Amazon is no longer a single channel. For any brand selling on Amazon in 2025, three distinct account models coexist and frequently overlap: third party seller (3P) accounts on Seller Central, Brand Registry protected listings managed by the brand or an authorized partner, and Vendor Central (1P) relationships where Amazon purchases inventory from the brand and resells it. Each model has different economics, different controls, different reporting access, and different long term brand consequences. The strategic question for a brand in 2025 is not which model is best, but which sequence of models matches the brand's stage, category, and operating capability.

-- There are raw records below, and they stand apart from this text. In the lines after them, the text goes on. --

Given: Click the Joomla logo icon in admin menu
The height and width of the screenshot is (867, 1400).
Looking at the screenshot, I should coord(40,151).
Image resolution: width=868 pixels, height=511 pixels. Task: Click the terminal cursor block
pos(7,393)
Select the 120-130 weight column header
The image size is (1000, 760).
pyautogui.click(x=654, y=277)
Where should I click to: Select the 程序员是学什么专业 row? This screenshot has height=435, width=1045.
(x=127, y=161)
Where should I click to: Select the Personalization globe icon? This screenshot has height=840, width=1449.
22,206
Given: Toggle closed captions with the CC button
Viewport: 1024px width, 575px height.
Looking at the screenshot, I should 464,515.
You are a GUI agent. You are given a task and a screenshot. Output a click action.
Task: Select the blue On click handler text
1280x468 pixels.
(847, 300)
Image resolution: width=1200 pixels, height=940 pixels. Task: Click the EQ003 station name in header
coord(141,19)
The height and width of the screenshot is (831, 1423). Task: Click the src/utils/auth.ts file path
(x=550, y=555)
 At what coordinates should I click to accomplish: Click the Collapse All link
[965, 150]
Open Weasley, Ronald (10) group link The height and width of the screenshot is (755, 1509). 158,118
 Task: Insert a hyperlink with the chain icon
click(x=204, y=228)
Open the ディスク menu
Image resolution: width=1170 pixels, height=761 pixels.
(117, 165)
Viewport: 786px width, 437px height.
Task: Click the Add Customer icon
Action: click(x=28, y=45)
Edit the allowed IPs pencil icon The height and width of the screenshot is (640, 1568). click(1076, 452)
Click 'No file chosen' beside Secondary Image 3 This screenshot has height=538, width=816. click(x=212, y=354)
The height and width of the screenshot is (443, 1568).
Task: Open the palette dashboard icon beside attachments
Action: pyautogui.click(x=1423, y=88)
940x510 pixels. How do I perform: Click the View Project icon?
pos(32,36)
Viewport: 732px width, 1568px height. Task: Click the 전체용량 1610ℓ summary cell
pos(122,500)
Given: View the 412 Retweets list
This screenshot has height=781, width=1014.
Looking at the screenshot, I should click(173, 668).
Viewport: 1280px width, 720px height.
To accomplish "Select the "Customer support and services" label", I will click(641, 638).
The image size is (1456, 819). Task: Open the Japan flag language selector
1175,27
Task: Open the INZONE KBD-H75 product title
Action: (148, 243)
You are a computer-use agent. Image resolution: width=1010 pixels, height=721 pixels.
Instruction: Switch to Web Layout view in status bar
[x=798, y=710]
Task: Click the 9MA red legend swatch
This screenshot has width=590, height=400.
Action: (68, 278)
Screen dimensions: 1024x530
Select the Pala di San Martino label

The economic comparison. 3P Seller economics depend on the FBA versus FBM choice, the referral fee for the category (typically 8 to 15 percent), and the storage and fulfillment fees for FBA. Brand Registry adds protection and content control but does not change the underlying transaction economics. Vendor Central transfers inventory risk to Amazon at a wholesale price typically 40 to 60 percent of MSRP, with the brand giving up direct control over retail price, promotional cadence, and content updates in exchange for the simplicity of selling to Amazon as a single customer.
| 3P Seller (FBA) referral fee | ~8 to 15 percent by category |
| 3P Seller FBA fulfillment fee | $3 to $15 per unit depending on size and weight |
| Brand Registry enrollment cost | No fee; requires registered trademark |
| Vendor Central typical cost of goods to Amazon | ~40 to 60 percent of MSRP |
| Vendor Central typical net co op and marketing commitments | ~5 to 15 percent of net sales |
| Time to onboard 3P Seller (with brand approval) | typically 1 to 4 weeks |
| Time to onboard Vendor Central (Amazon invitation only) | typically 3 to 9 months |
The sequencing decision. Most brands should start with 3P Seller, build a strong Brand Registry posture, and consider Vendor Central only when scale, category dynamics, or specific Amazon program access (such as Subscribe and Save at scale) make 1P meaningfully more valuable than 3P. Brands that go straight to Vendor Central often discover that they have given up control of pricing, content, and promotion to gain a simpler customer relationship that does not deliver the projected revenue.
The brand consequences of the choice. 3P Seller preserves brand control and direct customer relationship, at the cost of operational complexity (inventory forecasting, ad management, multi-marketplace coverage). Vendor Central simplifies operations at the cost of brand control. The biggest single brand risk in 2025 for Amazon channel management is what is sometimes called the rogue 3P problem: unauthorized 3P sellers carrying authentic or grey market product who erode the brand's pricing architecture and customer experience. Strong Brand Registry posture combined with disciplined distribution controls is the only durable response.
Amazon Advertising as a required cost. Across all three account models, Amazon Advertising spend is a required cost of doing business, not an optional marketing line. Sponsored Products, Sponsored Brands, and Sponsored Display drive most of the discoverability for new and emerging items in 2025. The category-level cost per click rates are rising in the high single digits annually, and brands that under-invest in advertising lose detail page traffic and sales velocity quickly.
MOART recommendation. For an international brand entering the US market via Amazon in 2025, the operational sequence should be: register the trademark in the US, enroll in Brand Registry, set up a 3P Seller Central account, build the catalog and content with brand standard imagery and copy, invest in Amazon Advertising from launch, and use the 3P performance data to make the Vendor Central decision twelve to eighteen months later, only if the data clearly supports it. Brands that follow this sequence retain control, build the right operational capability, and preserve optionality across the channel evolution.